As of Wednesday, 18 counties have issued stay-at-home orders, including the six largest – Bexar, Dallas, El Paso, Harris, Tarrant, and Travis. In many cases, large cities within these counties – including Fort Worth and San Antonio – issued joint orders along with their county governments.
The local orders have shut down all businesses except those exempted as “essential,” such as health care facilities, grocery stores, gas stations, and news media outlets. Orders typically followed guidelines on “critical infrastructure” established by the U.S. Department of Homeland Security’s Cybersecurity and Infrastructure Security Agency, which include health care.
“That this Executive Order authorizes the County to take any actions necessary to promote health and suppress disease, including quarantine, evacuation, regulating ingress and egress from a disaster area and controlling the movement of persons and the occupancy of premises, pursuant to § 418.108(f), (g) of the Texas Government Code.”
“All elective medical, surgical, and dental procedures are prohibited anywhere in Tarrant County. Hospitals, ambulatory surgery centers, dental offices, and other medical facilities are directed to identify procedures that are deemed ’elective’ by assessing which procedures can be postponed or cancelled based on patient risk considering the emergency need for redirection of resources to COVID-19 response.”

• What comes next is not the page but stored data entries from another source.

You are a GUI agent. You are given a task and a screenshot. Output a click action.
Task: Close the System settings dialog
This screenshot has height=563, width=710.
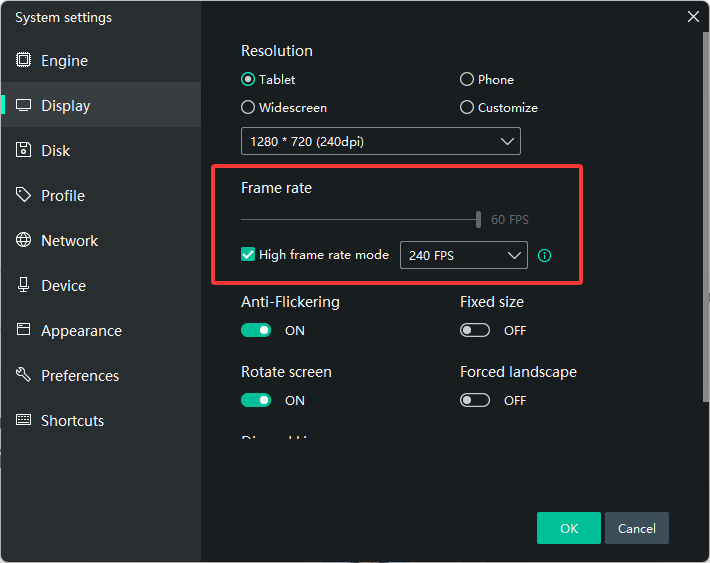point(693,17)
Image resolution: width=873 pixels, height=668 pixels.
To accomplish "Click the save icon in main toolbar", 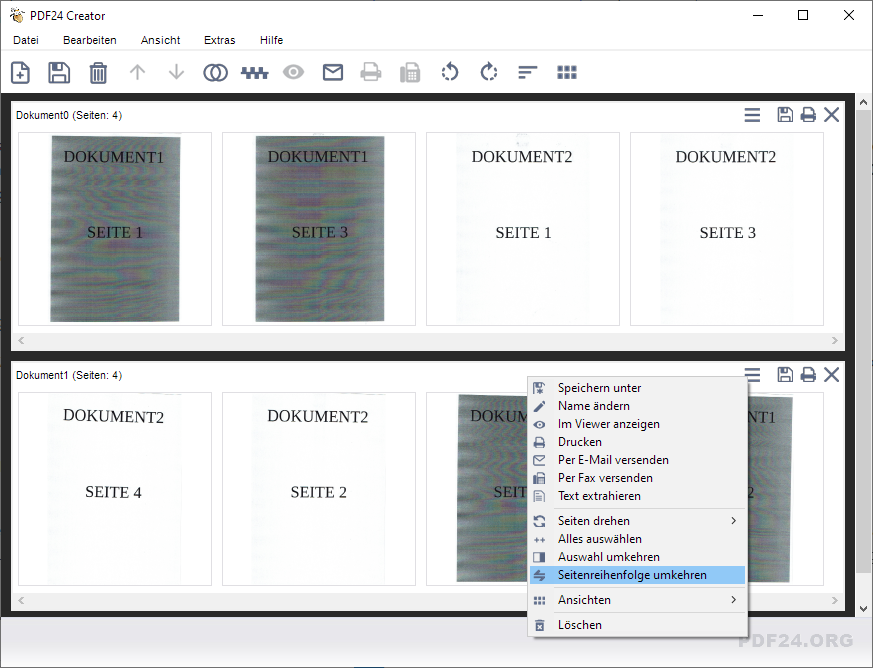I will coord(59,73).
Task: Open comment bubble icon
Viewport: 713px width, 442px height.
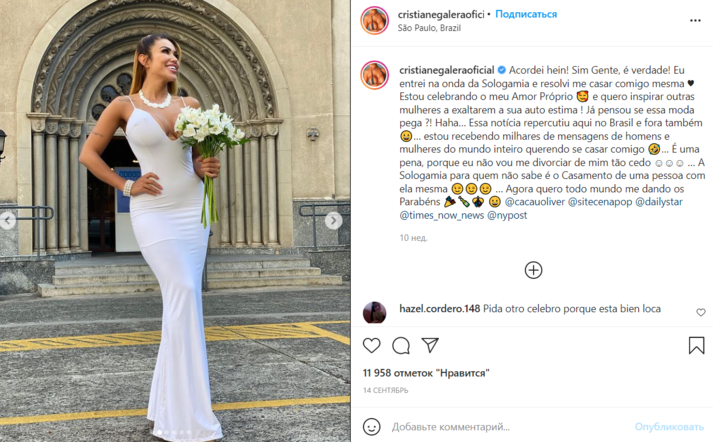Action: pyautogui.click(x=401, y=346)
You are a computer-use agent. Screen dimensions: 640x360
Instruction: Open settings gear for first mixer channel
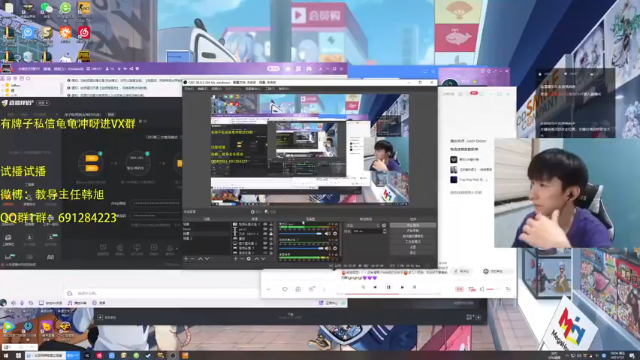tap(335, 234)
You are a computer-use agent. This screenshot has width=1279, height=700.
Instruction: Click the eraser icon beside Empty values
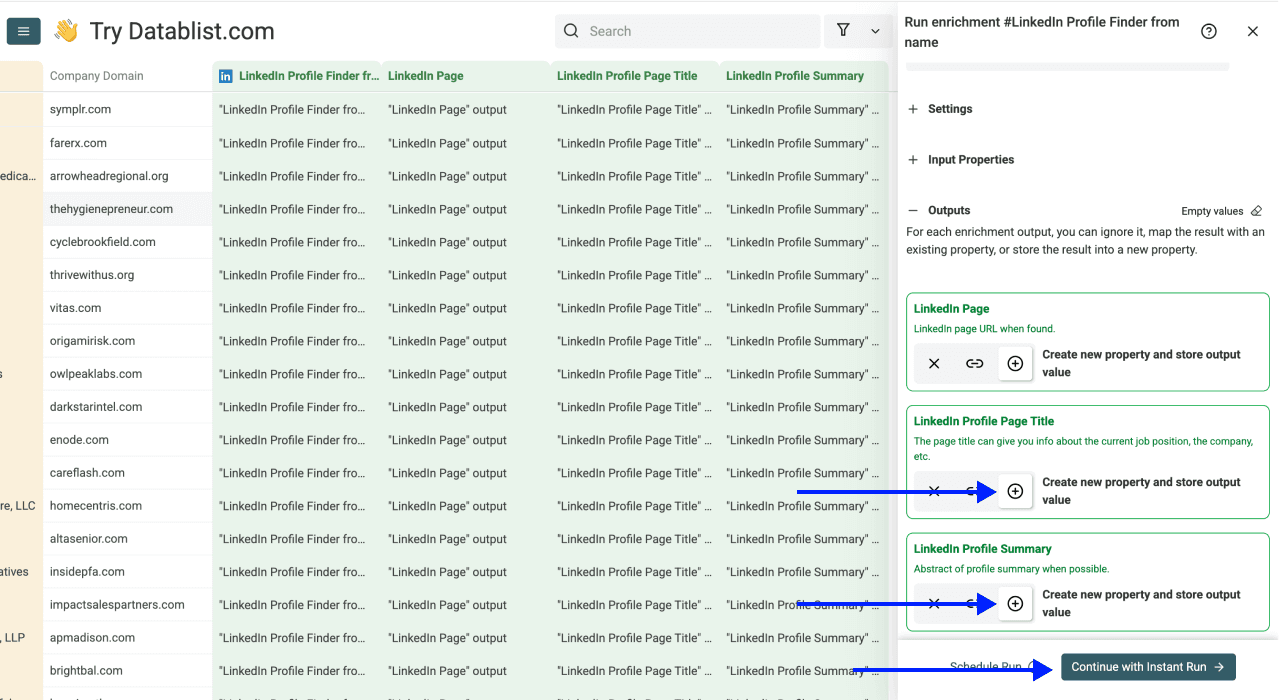point(1256,210)
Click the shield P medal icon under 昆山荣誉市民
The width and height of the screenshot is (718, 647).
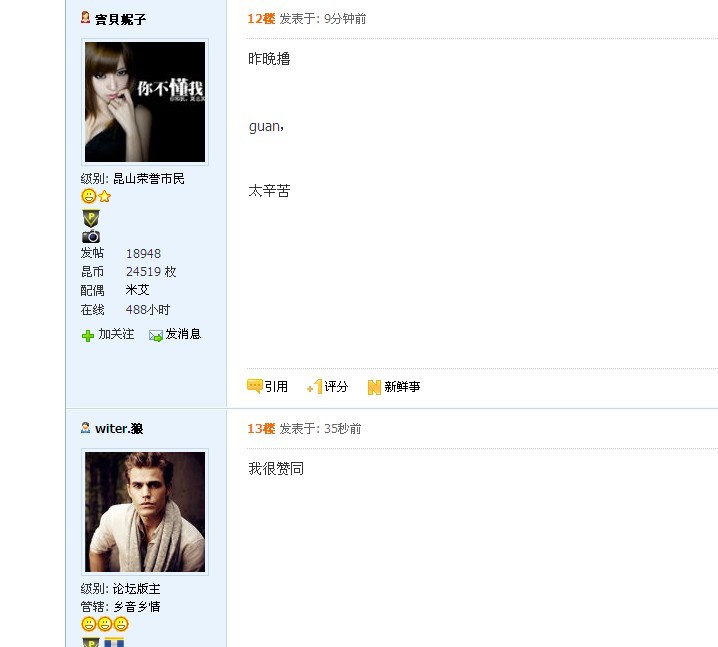(x=91, y=218)
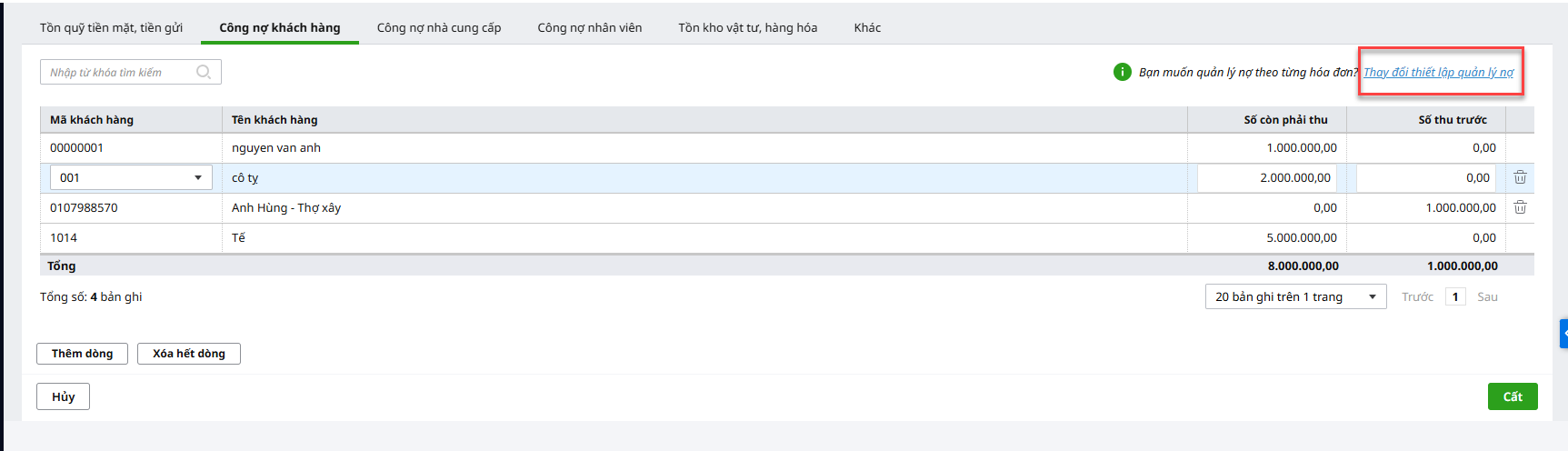Click the Hủy button
The image size is (1568, 451).
coord(63,396)
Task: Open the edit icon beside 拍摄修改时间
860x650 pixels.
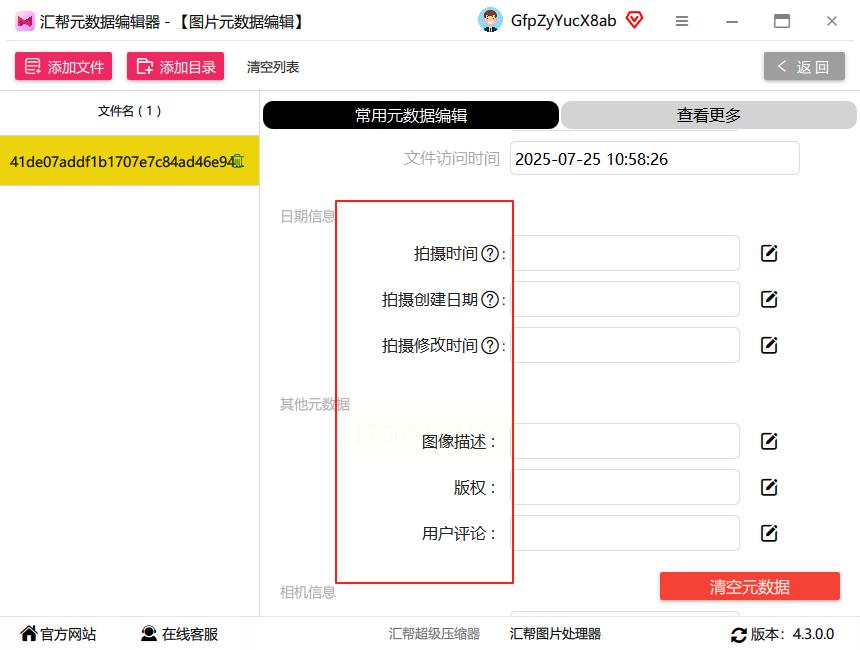Action: pos(768,345)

“That no person shall sell any of the following goods or services for more than the price the person charged for the goods or services on March 16, 2020, and continuing during the pendency of this Executive Order:
groceries, beverages, toilet articles, ice;
restaurant, cafeteria, and boarding-house meals; and
medicine, pharmaceutical, and medical equipment and supplies.”
Essential activities include:
“To engage in activities or perform tasks essential to their health and safety, or to the health and safety of their family or household members (for example, obtaining medical supplies or medication, visiting a health care professional, or obtaining supplies need to work from home).”
“Essential Businesses means:
Essential Health Care Services. Health care operations, including hospitals, clinics, doctors, dentists, pharmacies, pharmaceutical and biotechnology companies, other health care facilities, health care suppliers, home health care services providers, mental health providers, substance abuse providers, blood banks, medical research, or any related and/or ancillary health care services, veterinary care provided to animals. Home-based care for seniors, adults, or children. Residential facilities and shelters for seniors, adults, and children. Health care operations do not include fitness and exercise gyms and similar facilities. Health care operations do not include elective medical, surgical, and dental procedures as established in accordance with this Executive Order.”